Eerst iets over de sociale instellingen in de kleine samenlevingen (“het microniveau”) die de individuen van nabij omringen en met name over het familiaal leven. Vroeger waren de familiebanden sterk en dat zijn ze in sommige streken, in Zuid-Europa bijvoorbeeld, nog altijd. Zij beperken de vrijheid van de individuen maar vormen tevens een niet geringe steun voor individuen die geen blijf weten met een onbeperkte vrijheid. “Vrijheid, blijheid” is een misleidende leuze.
In onze streken is het familieleven sterk verzwakt. Dat heeft pathologische neveneffecten, vooral in armere milieus. Natuurlijk zijn er individuen die zich gelukkig geëmancipeerd weten uit een verstikkende familiale omgeving, bijvoorbeeld dankzij de mogelijkheid tot echtscheiding. Maar die vormen de uitzondering op de regel.
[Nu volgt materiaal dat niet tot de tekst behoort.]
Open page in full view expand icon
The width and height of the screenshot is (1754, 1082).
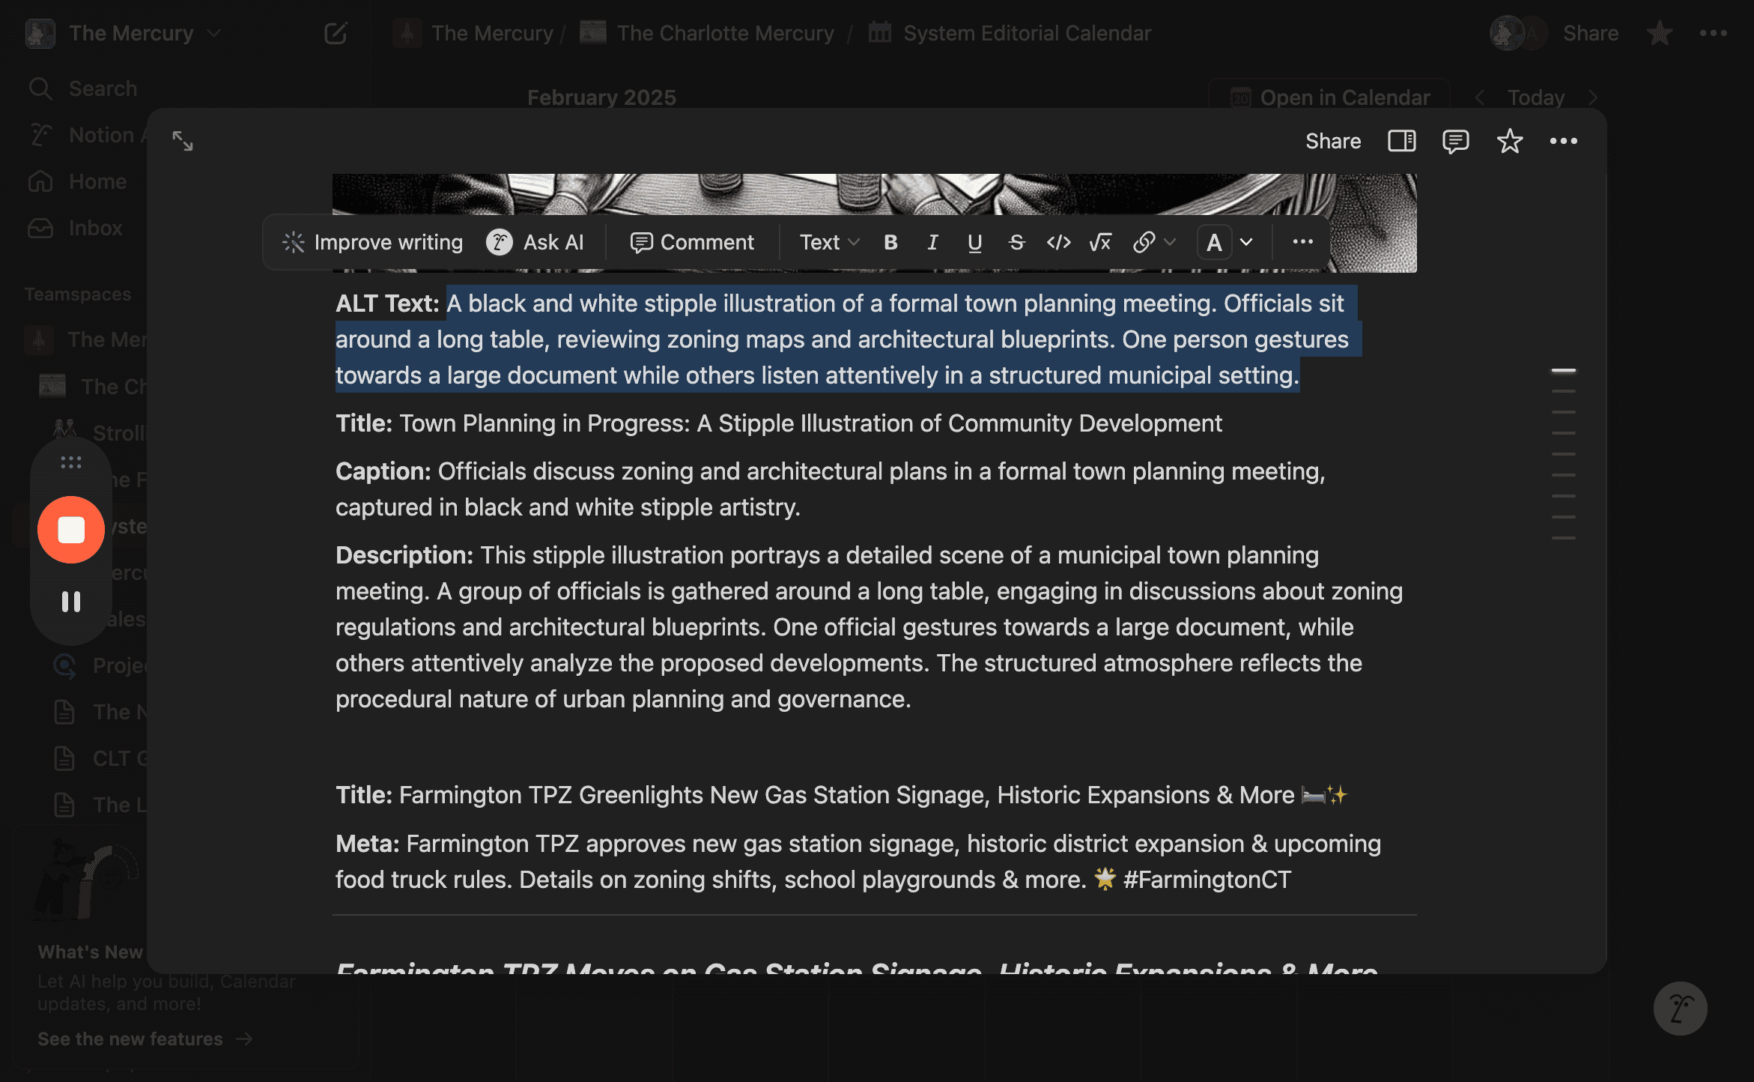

Gehuwden zijn over het algemeen minder onderhevig aan depressies dan ongehuwden.
Nog meer opvallend is dat de verzwakking van vele collectieve normen op het niveau van de grootschalige samenleving (“het macroniveau”) een soortgelijk effect heeft gehad. Individuen vinden het moeilijk om op eigen houtje, zonder de ruggensteun van morele tradities, een zinvol leven uit te bouwen. Emancipatie uit starre morele conventies is goed maar de steun van collectieve tradities kan niet volledig gemist worden. Gehoorzaamheid aan het politieke en/of aan het religieuze gezag maakt het leven, en de keuzes die het leven meebrengt, een stuk gemakkelijker. Daarom ervoeren niet alle burgers van Oost-Duitsland de val van de muur als een bevrijding.
Het kader mag niet te strak zijn en evenmin te laks
De klassieke Franse socioloog Emile Durkheim wist het al. Individuen hebben behoefte aan een collectief kader van waarden en normen. Dat kader mag niet te strak zijn en evenmin te laks. Individuen kunnen die normen niet ontdekken zonder hun morele tradities te raadplegen. Als hun samenleving geen of al te tegenstrijdige normen te bieden heeft, wordt hun het leven erg moeilijk gemaakt. Durkheim meende dat dergelijke normloze individuen tot afwijkend gedrag en zelfs tot zelfmoord geneigd zijn.
Eigenlijk wijkt Lagrange niet ver af van deze grote meester. Wel ondersteunt hij zijn betoog met meer en met meer actuele gegevens. Die suggereren hem dat de toenemende vraag naar verslavende drugs zoals cocaïne sterk gelijkt op een nieuwe, geleidelijke vorm van zelfmoord.